GIVEN PROBLEM 1
Duplicate the passage in the essay on the word "partner," starting at "Marriage is, ideally, a" and ending at "very, well… fluid.".
GIVEN PROBLEM 2
Answer these questions using the essay on the word "partner":
(a) Which news service carried the report the writer was listening to?
(b) Which word does the essay call very popular in the UK?
(c) Which word does the Petchary say it prefers?
GIVEN PROBLEM 3
Extend the essay on the word "partner" beyond its final paragraph.

BEGIN EXCERPT PROVIDED

“Partnership” is a word very much en vogue. Perhaps because it’s used in a vague kind of way and covers a lot of things…agreements (some more concrete than others), business arrangements (some more profitable than others) and, well, relationships of various kinds between human beings (some more successful than others). Not necessary equal. Governments just love partnerships, non-governmental organizations create them but don’t necessarily benefit. Then there are the political partners, global allies, trade partners.
Marriage is, ideally, a partnership. One could say it’s the kind of partnership that involves give, take, compromise, capitulation, furious bargaining, sharing, conflict and so on. It’s very, well… fluid.
I pondered this expression as I was listening to a BBC News report about a former Latin American leader who lived in semi-exile, with his “long-term mistress.” What an odd expression, and how old-fashioned. What was the nature of this relationship, that branded the woman as a “mistress,” and one who had stuck around for a bit? Was this expression used because this was an obscure (to the BBC) Latin man from the Third World who had been living with an even more obscure woman for years? Did the obscure Latin man have a wife?
I wonder about these expressions and what they suggest. If this former President was an ex-British or European leader, his other half would be his…ah yes…“partner,” and would certainly be named. A partner is a much more important person than a mere Third World mistress. It seems to me some kind of prejudice is at work here.
Yes, the word “partner” is very popular in the UK. Of course, the person can be the same sex or opposite sex. But it has a self-important ring to it somehow. Celebrities, therefore, always have partners… not lovers or “significant others” (what a ridiculous expression that was – only the utterly pretentious would use it now). Maybe the word lover is not used because it suggests that the relationship is all about romping around in bed (well, maybe that is the case), whereas being a partner is a much more serious affair. Personally, the Petchary likes lover… It sounds more fun, and also rather glamorous, somehow. A partner sounds a touch dull… as if you are in business together.
When the Petchary was growing up, marriage was still the done thing. It’s considered quaintly old-fashioned in England these days, it seems. Most of the young/younger people we know over there seem to be carefully avoiding it – in fact in many cases avoiding any kind of relationship that lasts longer than the usual gestation period of human beings. Are they too busy pursuing success, talking on their iPhones and seeking to impress someone, including themselves? One wonders.

END EXCERPT PROVIDED
BEGIN MATERIAL SHOWN

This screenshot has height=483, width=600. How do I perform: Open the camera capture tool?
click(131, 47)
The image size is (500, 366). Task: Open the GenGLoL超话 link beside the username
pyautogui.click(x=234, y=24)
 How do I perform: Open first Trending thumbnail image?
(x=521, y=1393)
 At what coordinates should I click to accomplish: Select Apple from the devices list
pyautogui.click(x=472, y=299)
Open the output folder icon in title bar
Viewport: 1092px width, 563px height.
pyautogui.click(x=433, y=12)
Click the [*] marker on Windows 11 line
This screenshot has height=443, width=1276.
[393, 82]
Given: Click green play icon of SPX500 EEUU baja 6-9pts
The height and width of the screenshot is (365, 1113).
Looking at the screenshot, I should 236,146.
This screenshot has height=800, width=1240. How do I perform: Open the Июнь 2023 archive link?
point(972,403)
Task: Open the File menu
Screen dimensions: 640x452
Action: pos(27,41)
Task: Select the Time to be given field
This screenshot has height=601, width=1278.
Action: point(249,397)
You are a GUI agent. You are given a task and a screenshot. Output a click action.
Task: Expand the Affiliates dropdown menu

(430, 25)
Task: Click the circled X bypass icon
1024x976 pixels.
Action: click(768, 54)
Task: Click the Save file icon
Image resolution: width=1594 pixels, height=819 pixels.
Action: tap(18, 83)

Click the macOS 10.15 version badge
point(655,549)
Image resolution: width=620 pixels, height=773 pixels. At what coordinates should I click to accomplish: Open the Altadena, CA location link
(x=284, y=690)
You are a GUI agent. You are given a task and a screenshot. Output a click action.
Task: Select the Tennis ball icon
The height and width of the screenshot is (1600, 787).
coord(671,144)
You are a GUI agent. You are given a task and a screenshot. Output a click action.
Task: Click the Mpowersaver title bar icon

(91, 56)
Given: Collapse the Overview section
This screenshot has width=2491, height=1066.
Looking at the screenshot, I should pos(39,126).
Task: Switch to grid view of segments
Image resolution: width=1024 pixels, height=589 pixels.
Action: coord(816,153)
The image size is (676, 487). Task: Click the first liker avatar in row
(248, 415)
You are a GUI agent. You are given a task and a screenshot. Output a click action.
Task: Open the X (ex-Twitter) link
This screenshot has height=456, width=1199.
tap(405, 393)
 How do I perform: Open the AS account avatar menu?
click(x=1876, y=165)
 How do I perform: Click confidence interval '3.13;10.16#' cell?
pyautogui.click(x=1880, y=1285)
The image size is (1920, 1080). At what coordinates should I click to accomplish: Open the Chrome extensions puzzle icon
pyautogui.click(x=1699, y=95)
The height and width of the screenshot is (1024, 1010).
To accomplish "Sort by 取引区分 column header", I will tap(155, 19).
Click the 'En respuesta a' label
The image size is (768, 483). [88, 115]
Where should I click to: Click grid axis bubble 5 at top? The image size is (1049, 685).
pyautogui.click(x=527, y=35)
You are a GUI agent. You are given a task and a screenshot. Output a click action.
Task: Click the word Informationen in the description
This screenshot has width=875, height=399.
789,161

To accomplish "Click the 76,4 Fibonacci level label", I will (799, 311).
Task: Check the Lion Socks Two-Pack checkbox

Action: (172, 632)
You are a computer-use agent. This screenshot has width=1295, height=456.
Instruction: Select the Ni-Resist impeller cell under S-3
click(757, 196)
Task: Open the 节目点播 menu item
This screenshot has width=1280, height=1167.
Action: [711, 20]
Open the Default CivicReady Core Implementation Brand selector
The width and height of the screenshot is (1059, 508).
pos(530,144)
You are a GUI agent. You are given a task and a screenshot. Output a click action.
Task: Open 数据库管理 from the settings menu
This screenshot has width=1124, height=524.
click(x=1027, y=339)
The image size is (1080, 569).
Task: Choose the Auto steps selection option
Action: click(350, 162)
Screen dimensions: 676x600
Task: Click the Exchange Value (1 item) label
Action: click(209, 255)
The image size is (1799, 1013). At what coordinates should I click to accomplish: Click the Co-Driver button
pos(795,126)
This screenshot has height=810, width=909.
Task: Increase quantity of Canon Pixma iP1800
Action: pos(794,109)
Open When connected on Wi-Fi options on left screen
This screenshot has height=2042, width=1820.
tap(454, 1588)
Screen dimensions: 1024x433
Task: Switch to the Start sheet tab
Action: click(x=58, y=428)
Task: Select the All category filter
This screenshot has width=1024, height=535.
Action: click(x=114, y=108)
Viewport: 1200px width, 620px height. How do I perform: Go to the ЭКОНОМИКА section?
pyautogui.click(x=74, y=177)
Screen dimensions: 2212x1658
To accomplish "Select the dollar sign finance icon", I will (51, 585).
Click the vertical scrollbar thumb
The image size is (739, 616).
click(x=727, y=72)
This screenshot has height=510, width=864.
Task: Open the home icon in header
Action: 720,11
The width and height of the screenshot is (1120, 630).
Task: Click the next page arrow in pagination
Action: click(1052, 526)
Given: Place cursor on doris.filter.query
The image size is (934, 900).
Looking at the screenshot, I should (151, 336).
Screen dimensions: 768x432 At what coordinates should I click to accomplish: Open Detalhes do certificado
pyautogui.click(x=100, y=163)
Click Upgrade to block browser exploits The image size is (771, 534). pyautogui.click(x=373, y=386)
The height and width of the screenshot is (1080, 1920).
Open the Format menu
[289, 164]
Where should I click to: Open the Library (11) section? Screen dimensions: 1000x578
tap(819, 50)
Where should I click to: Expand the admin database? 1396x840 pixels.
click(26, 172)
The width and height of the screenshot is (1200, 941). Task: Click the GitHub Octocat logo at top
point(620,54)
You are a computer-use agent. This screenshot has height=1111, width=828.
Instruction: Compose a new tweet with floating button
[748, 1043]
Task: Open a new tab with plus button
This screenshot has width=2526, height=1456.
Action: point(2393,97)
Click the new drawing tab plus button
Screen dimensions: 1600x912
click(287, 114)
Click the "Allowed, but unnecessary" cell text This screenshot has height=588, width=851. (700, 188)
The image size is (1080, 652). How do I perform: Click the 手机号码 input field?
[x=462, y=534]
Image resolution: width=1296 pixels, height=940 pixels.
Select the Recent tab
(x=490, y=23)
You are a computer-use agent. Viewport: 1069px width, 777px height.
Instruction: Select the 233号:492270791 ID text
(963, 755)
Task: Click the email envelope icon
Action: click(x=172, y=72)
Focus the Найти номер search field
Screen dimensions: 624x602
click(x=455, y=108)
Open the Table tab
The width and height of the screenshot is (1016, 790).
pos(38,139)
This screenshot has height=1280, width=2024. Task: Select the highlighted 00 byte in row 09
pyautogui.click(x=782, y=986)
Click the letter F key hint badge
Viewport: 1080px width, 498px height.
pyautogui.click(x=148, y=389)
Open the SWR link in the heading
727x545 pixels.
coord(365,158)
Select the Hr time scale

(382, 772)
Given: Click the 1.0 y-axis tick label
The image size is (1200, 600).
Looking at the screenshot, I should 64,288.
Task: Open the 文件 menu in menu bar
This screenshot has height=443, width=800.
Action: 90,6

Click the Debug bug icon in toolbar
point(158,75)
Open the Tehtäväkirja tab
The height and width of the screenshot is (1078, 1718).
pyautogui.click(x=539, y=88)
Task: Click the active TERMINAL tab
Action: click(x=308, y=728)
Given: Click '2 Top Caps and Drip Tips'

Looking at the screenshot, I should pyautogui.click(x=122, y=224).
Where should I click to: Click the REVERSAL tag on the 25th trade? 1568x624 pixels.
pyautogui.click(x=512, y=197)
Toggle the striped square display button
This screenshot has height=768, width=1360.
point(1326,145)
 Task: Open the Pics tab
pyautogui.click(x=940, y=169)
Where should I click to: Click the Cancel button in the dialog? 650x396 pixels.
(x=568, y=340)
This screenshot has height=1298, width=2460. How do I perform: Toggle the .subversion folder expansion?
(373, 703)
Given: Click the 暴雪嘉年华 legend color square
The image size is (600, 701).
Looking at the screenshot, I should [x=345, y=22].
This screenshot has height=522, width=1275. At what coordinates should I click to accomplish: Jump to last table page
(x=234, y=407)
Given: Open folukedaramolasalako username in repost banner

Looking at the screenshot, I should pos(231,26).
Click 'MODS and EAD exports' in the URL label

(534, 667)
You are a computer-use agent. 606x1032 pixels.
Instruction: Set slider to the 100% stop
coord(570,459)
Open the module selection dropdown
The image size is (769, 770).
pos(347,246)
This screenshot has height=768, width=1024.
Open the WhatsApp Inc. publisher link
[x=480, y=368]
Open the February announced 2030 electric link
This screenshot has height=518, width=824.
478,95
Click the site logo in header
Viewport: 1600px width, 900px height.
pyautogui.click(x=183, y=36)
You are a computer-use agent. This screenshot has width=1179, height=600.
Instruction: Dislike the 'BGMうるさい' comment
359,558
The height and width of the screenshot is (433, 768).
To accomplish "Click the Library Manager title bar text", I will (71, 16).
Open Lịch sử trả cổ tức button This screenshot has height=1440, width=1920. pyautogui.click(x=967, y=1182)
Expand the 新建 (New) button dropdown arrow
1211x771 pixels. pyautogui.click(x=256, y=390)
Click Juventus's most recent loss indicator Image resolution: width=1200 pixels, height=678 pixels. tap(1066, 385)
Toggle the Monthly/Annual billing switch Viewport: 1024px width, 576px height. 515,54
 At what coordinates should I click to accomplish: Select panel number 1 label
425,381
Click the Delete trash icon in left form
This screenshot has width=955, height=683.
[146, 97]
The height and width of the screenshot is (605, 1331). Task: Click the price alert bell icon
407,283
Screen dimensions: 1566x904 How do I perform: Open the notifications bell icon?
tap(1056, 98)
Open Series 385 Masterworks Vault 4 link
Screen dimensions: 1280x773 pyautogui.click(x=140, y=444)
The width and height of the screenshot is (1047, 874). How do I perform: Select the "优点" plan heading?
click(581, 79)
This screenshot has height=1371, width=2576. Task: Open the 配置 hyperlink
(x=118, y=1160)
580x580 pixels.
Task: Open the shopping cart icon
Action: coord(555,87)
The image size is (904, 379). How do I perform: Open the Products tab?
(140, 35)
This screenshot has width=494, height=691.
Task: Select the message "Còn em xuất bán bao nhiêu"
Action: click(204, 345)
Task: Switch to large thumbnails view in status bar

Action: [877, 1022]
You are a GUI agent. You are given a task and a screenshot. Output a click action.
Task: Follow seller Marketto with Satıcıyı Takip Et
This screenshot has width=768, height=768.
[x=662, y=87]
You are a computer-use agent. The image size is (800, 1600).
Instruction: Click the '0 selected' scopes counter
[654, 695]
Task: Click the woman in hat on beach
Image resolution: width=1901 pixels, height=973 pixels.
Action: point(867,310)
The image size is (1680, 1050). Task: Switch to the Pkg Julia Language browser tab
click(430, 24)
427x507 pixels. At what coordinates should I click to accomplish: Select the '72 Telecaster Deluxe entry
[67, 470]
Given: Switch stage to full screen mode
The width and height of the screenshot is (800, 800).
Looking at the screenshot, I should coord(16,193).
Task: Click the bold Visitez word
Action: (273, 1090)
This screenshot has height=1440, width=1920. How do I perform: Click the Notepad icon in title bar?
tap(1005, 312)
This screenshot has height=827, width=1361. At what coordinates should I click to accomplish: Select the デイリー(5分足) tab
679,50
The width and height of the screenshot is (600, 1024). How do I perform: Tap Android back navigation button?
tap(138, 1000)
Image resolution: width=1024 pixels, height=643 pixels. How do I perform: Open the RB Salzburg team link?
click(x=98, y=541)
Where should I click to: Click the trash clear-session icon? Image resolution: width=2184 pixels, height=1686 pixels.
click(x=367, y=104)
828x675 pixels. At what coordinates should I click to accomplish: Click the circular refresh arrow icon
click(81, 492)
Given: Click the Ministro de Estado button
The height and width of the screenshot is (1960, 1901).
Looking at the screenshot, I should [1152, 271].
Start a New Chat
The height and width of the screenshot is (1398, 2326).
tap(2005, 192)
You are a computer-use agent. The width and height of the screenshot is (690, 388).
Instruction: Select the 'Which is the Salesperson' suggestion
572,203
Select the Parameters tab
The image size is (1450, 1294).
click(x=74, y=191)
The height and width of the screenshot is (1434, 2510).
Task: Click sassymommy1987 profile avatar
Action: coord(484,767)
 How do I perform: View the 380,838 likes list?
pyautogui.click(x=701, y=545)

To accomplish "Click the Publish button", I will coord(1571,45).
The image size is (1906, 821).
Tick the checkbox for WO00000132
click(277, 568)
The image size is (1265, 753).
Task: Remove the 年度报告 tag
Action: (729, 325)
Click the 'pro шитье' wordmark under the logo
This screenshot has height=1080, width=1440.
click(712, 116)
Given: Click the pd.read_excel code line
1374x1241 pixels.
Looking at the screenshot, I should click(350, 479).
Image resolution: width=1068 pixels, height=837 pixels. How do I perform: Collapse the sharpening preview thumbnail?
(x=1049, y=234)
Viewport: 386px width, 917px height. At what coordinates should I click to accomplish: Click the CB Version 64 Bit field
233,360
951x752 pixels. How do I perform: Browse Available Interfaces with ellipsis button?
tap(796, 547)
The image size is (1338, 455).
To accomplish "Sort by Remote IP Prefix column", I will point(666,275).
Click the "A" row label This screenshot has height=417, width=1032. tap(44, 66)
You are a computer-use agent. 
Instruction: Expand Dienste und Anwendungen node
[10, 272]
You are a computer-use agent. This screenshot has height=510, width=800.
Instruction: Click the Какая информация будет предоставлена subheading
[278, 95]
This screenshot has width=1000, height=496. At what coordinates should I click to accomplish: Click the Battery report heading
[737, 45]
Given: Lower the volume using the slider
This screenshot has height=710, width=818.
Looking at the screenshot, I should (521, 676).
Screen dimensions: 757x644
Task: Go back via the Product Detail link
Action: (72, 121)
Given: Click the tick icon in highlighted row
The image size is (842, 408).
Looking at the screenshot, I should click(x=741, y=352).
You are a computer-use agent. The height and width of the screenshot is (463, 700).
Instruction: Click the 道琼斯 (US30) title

END MATERIAL SHOWN

EXERCISE RESPONSE 1
Marriage is, ideally, a partnership. One could say it’s the kind of partnership that involves give, take, compromise, capitulation, furious bargaining, sharing, conflict and so on. It’s very, well… fluid.

EXERCISE RESPONSE 2
(a) BBC News
(b) "Partner"
(c) "Lover"

EXERCISE RESPONSE 3
And when the Petchary was growing up, if such “partnerships” did spring up, there were all kinds of euphemisms for such an unsavory arrangement. My grandmother used to call it “living in sin” and was deeply disapproving, as only my grandmother could be (she was terrifying in disapproving mode). A rather more flippant expression was “shacking up together” – offering an image of the naughty couple hammering nails into boards and zinc. Then of course you could be “cohabiting” – which always sounds to the Petchary like a flock of herons roosting in a tree.
And in dear old Jamaica, the majority of unions are, in fact, people shacking up together. Here it is called a “common law union” – and of course there are many such unions that last longer than a lot of marriages. In many cases the couple doesn’t go to that trouble; they have some kind of relationship that produces a baby, whether wanted or unwanted, and that subsequently becomes something increasingly vague and amorphous. No “life partners” here. One half of the partnership is a woman with a baby on her arm, now risen to the status of “baby mother.” The other half is a man, proud of his conquest but a shadowy figure, who may or may not provide financial or emotional support. Then the cute little baby grows up, and there are school fees to pay… Reality sucks, as the young people would say.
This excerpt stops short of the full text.